Boris Alexandrovich Almazov is a Soviet and Russian writer, journalist, art historian, bard and public figure. Since 1974 - member of the Union of Journalists of the USSR, since 1980 - member of the Union of Writers of the USSR. Ataman of the North-Western District of the Union of Cossacks, one of the founders of the Neva Stanitsa (the first independent Cossack community in St. Petersburg).
Boris Almazov comes from an ancient Cossack family, the mention of which dates back to the XVII century. Mother’s grandfather, Vissarion Lvovich Lopukhin, was a priest and teacher in a stanitsa school. Father’s grandfather graduated with honors from the gymnasium and could be without admission to the university, where he was torn with all his heart, but he had to study in the cadet school: the father was afraid that his son would become “political”. Boris's father before the war, he studied at the music school, he had a beautiful bass. Mom could not get higher education: as a daughter of a priest, she was considered “deprived of her rights”, but she started the war with a doctor “with three cubes in buttonholes”.

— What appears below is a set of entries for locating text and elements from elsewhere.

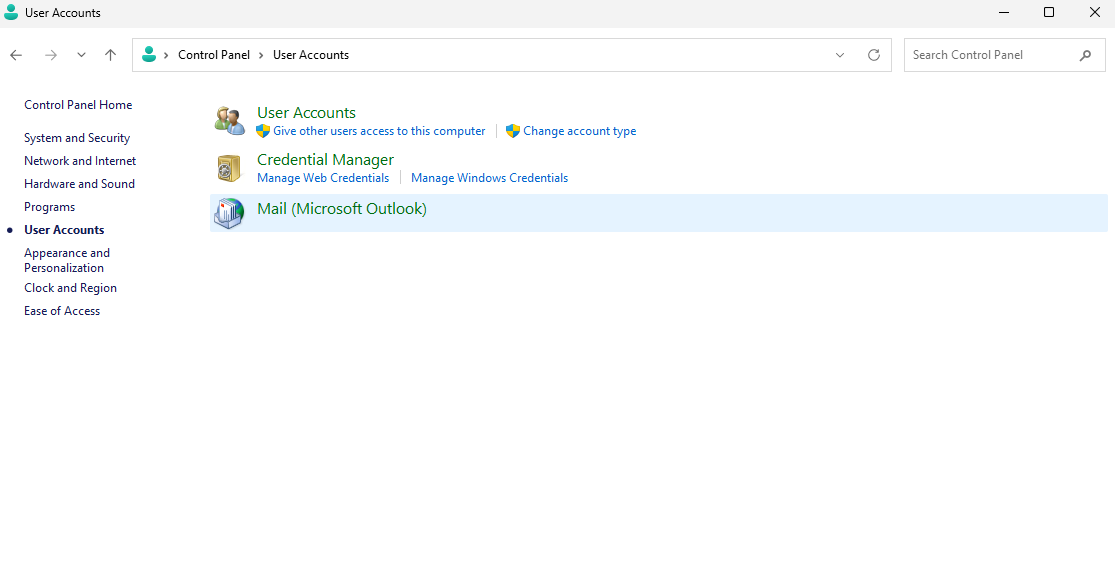Click the Credential Manager safe icon
Screen dimensions: 1115x586
click(x=228, y=168)
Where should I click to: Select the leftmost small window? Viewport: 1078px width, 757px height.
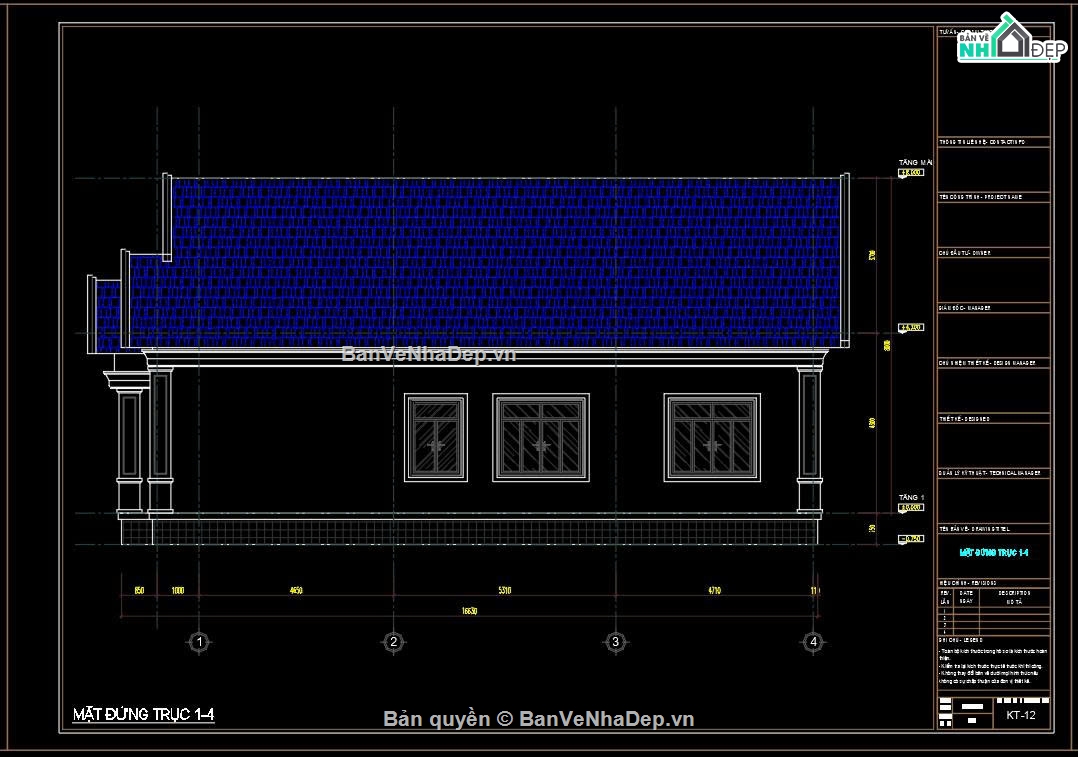tap(436, 437)
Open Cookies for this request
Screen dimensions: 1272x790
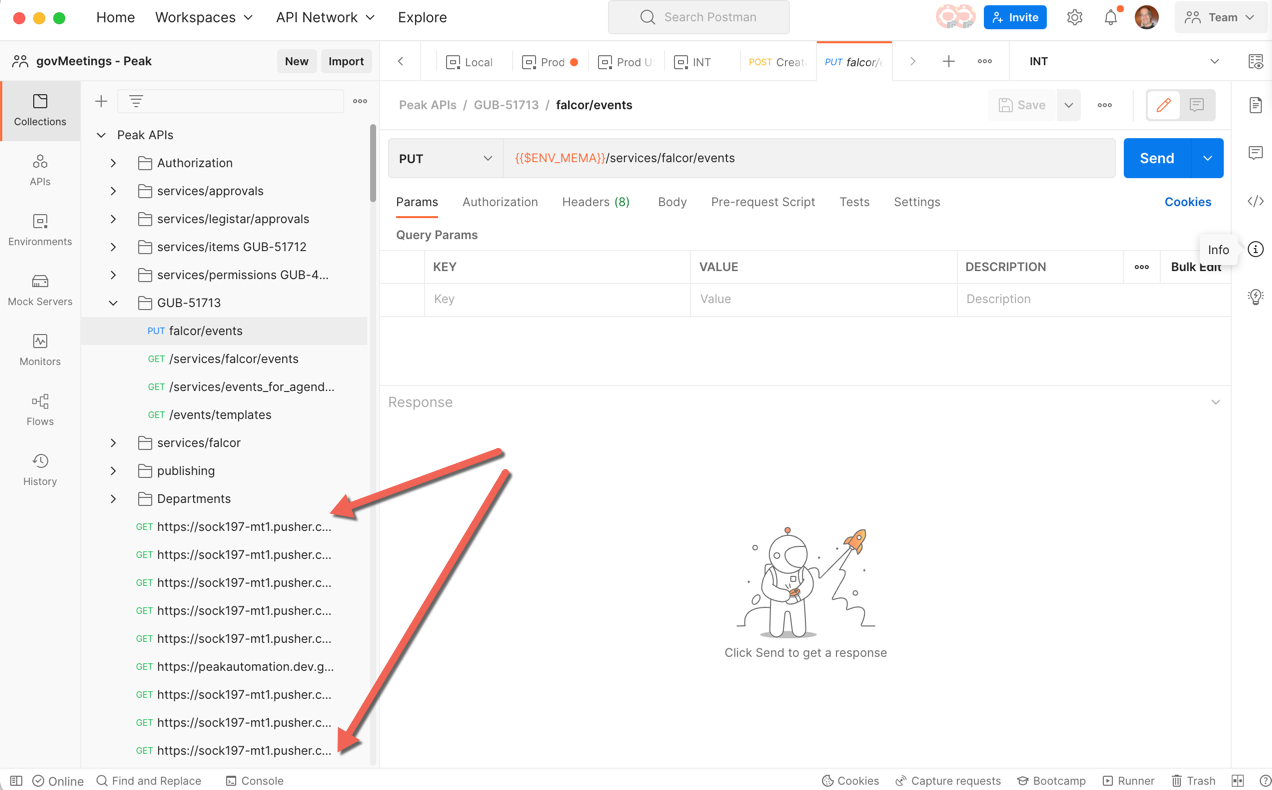tap(1187, 201)
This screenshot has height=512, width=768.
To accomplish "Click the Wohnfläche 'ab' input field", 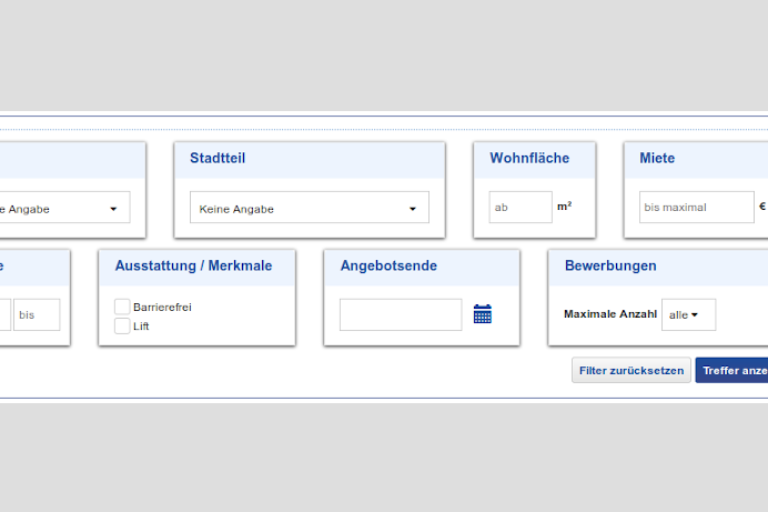I will point(520,208).
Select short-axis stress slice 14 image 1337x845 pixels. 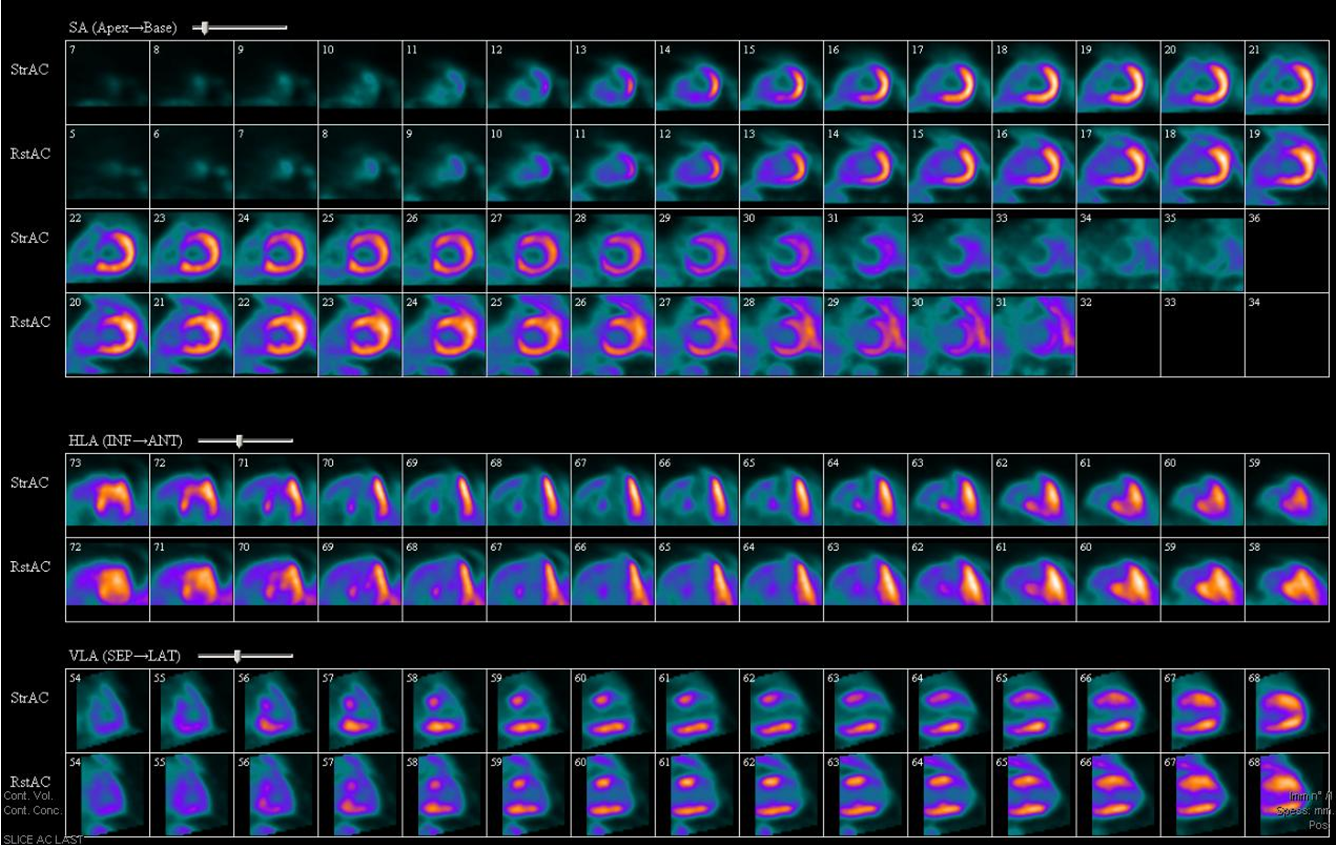click(697, 82)
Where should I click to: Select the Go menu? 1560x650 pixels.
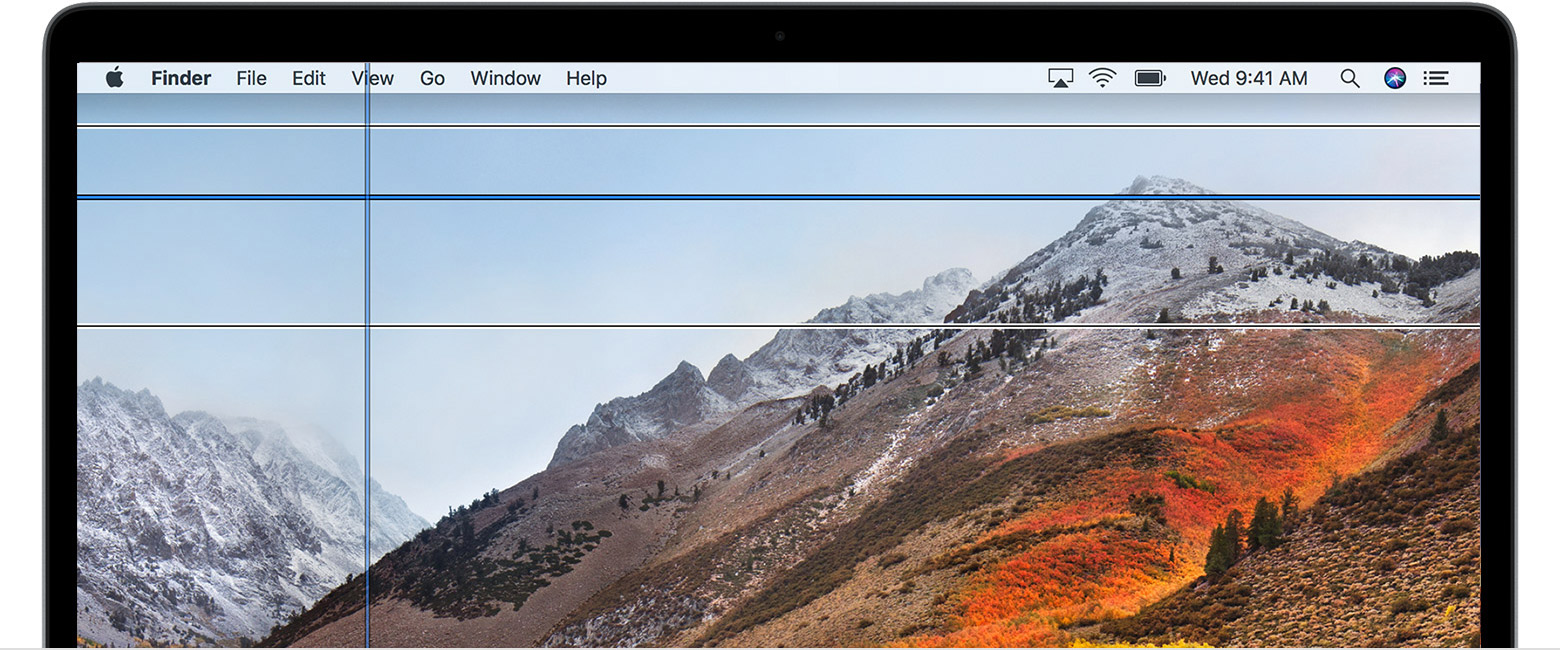coord(432,78)
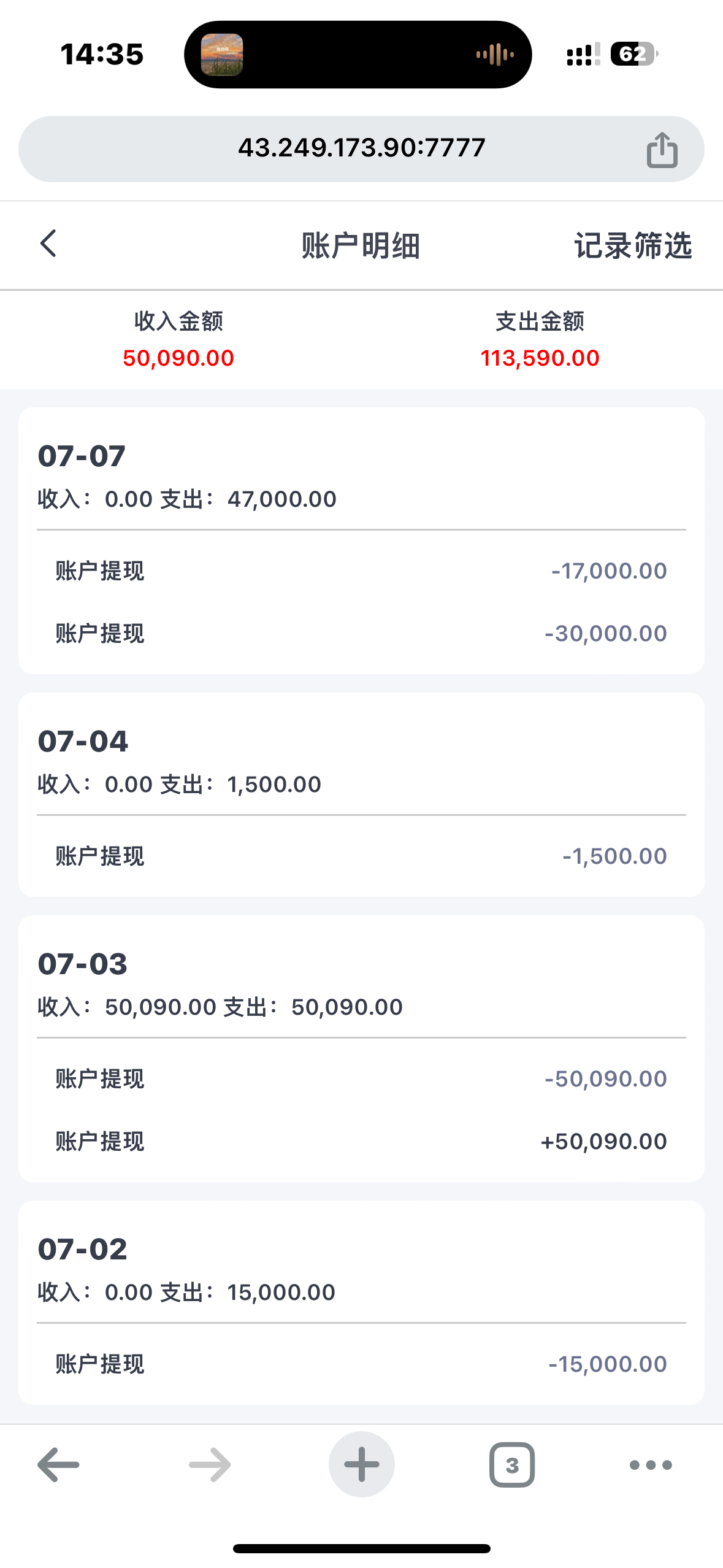Screen dimensions: 723x1568
Task: Open the -15,000.00 withdrawal entry
Action: click(361, 1364)
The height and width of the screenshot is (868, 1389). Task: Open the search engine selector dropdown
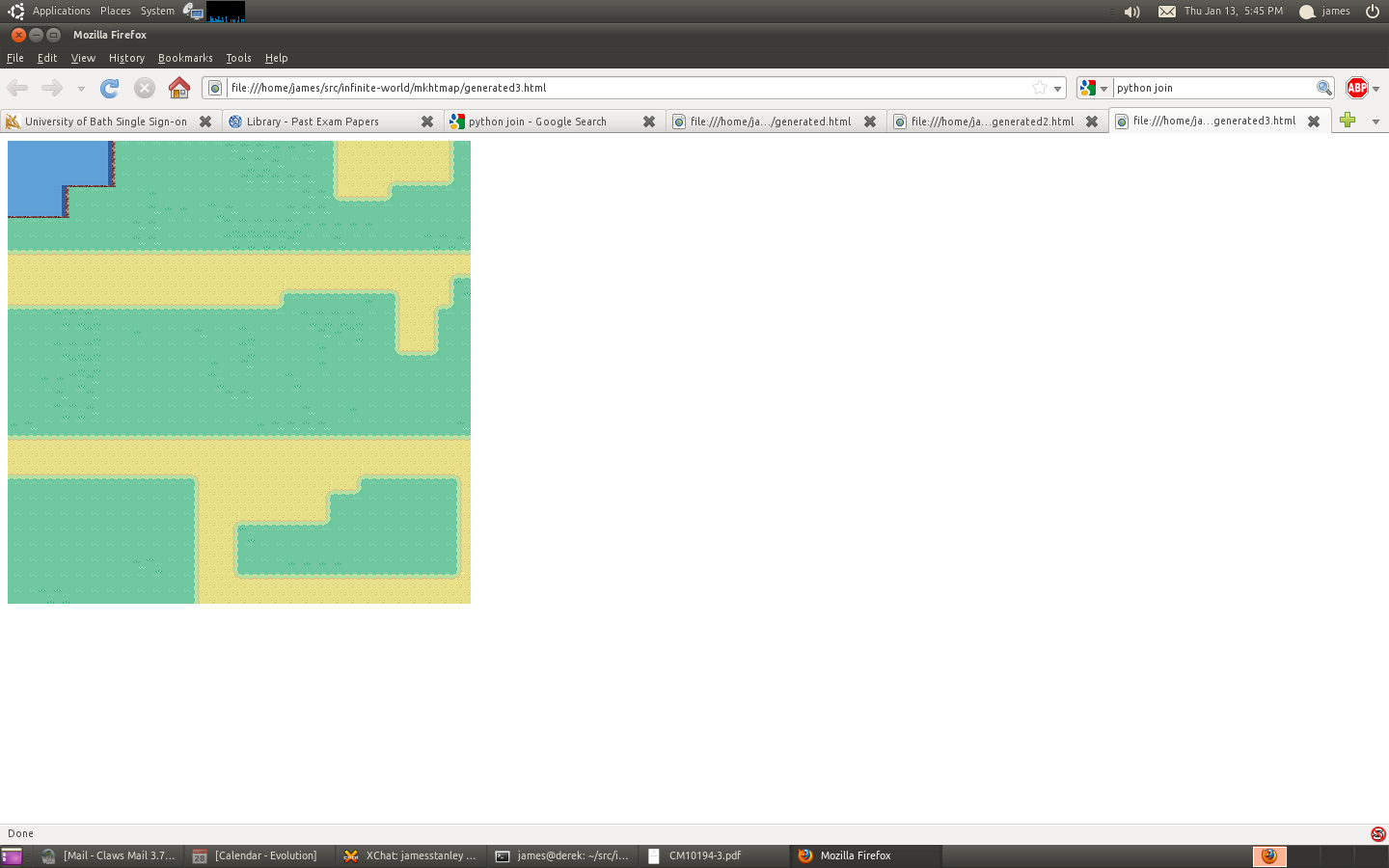point(1093,88)
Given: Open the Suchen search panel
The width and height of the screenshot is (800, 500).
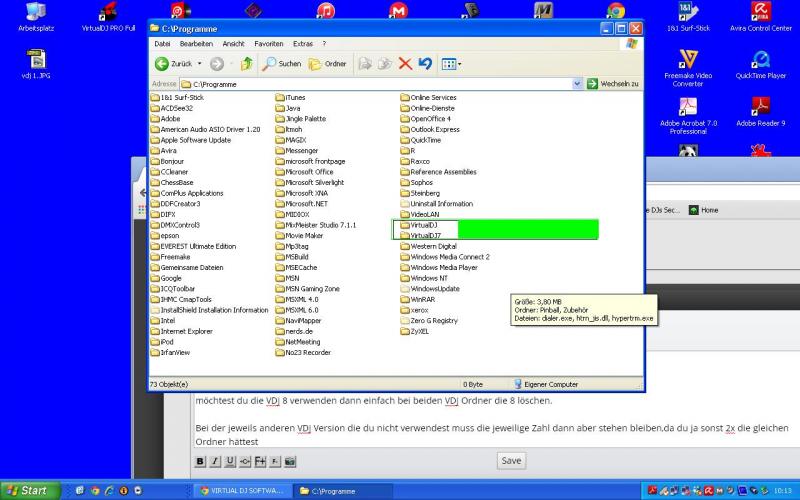Looking at the screenshot, I should click(x=281, y=63).
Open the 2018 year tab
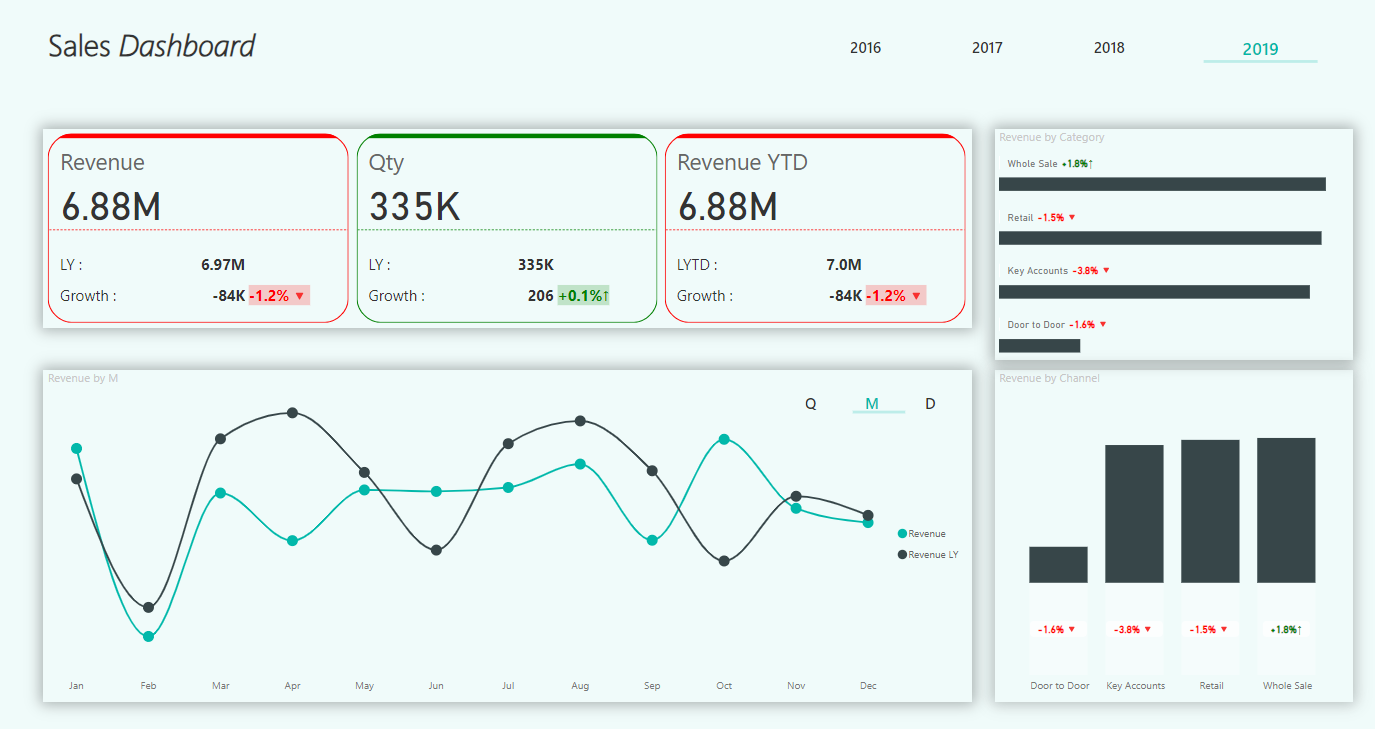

Boris Almazov is the author of many short stories and short stories for schoolchildren, historical novels, thematic encyclopedias for adolescents and adults, autobiographical memoirs, as well as more than a hundred songs on his poems. He also owns a fabulous legend for children “Blue Flowers” and a fairy tale for younger school age “Sineva”, which tells about a modern second-grader schoolchild, about friendship, and also about what needs to be done and how to make dreams come true .
In 1990, Almazov began to participate in the revival of the Cossacks and gradually became almost an ideologue of the Russian Union of Cossacks. First, he was elected the first ataman in St. Petersburg, and after - the ataman of the entire North-Western District of the “Cossack Union”. Helping immigrants from the Far North, Almazov developed a special program, which he submitted to the Government of the Komi Republic, where it was approved. The implementation of this program has yielded positive results. In 1996, Almazov was appointed head (minister) of the representative office of the Republic of Komi in the North-West region that opened in St. Petersburg and worked in this position until 2002.